──────── Records supplied ────────
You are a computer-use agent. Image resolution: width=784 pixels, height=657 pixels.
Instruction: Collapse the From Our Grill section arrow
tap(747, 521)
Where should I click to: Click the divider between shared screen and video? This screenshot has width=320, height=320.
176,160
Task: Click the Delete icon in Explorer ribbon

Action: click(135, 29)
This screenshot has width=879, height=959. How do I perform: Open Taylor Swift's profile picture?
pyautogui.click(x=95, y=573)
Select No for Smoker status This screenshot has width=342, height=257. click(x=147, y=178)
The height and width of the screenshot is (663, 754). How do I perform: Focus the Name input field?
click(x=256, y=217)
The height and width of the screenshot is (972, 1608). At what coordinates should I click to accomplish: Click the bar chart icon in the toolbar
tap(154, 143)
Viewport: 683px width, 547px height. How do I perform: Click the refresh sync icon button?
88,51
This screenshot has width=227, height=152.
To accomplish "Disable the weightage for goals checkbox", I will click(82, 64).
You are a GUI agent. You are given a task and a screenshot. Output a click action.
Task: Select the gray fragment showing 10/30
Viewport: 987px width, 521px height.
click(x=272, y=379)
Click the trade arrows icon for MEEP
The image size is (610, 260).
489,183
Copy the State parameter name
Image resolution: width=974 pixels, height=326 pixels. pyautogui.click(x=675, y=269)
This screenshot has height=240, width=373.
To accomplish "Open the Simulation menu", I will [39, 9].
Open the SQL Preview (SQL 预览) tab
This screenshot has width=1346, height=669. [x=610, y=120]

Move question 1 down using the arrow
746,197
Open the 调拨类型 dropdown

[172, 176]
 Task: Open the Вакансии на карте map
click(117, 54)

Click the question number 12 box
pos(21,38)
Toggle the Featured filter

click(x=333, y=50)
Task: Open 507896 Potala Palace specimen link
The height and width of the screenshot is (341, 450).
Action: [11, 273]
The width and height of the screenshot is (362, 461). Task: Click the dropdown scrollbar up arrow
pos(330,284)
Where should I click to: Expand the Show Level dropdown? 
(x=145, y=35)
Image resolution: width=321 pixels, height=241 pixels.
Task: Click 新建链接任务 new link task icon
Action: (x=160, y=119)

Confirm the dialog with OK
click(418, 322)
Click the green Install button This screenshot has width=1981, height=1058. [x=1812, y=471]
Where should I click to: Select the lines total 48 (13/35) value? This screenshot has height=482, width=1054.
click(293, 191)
────────
## [Task instructions]
Retype the records in their entirety, matching each one exactly.

## [The answer]
You are a computer-use agent. Image resolution: width=784 pixels, height=657 pixels.
Instruction: Collapse the From Our Grill section arrow
tap(747, 521)
Where should I click to: Click the divider between shared screen and video? This screenshot has width=320, height=320.
176,160
Task: Click the Delete icon in Explorer ribbon

Action: click(135, 29)
This screenshot has width=879, height=959. How do I perform: Open Taylor Swift's profile picture?
pyautogui.click(x=95, y=573)
Select No for Smoker status This screenshot has width=342, height=257. click(x=147, y=178)
The height and width of the screenshot is (663, 754). How do I perform: Focus the Name input field?
click(x=256, y=217)
The height and width of the screenshot is (972, 1608). At what coordinates should I click to accomplish: Click the bar chart icon in the toolbar
tap(154, 143)
Viewport: 683px width, 547px height. How do I perform: Click the refresh sync icon button?
88,51
This screenshot has width=227, height=152.
To accomplish "Disable the weightage for goals checkbox", I will click(82, 64).
You are a GUI agent. You are given a task and a screenshot. Output a click action.
Task: Select the gray fragment showing 10/30
Viewport: 987px width, 521px height.
click(x=272, y=379)
Click the trade arrows icon for MEEP
The image size is (610, 260).
489,183
Copy the State parameter name
Image resolution: width=974 pixels, height=326 pixels. pyautogui.click(x=675, y=269)
This screenshot has height=240, width=373.
To accomplish "Open the Simulation menu", I will [39, 9].
Open the SQL Preview (SQL 预览) tab
This screenshot has width=1346, height=669. [x=610, y=120]

Move question 1 down using the arrow
746,197
Open the 调拨类型 dropdown

[172, 176]
 Task: Open the Вакансии на карте map
click(117, 54)

Click the question number 12 box
pos(21,38)
Toggle the Featured filter

click(x=333, y=50)
Task: Open 507896 Potala Palace specimen link
The height and width of the screenshot is (341, 450).
Action: [11, 273]
The width and height of the screenshot is (362, 461). Task: Click the dropdown scrollbar up arrow
pos(330,284)
Where should I click to: Expand the Show Level dropdown? 
(x=145, y=35)
Image resolution: width=321 pixels, height=241 pixels.
Task: Click 新建链接任务 new link task icon
Action: (x=160, y=119)

Confirm the dialog with OK
click(418, 322)
Click the green Install button This screenshot has width=1981, height=1058. [x=1812, y=471]
Where should I click to: Select the lines total 48 (13/35) value? This screenshot has height=482, width=1054.
click(293, 191)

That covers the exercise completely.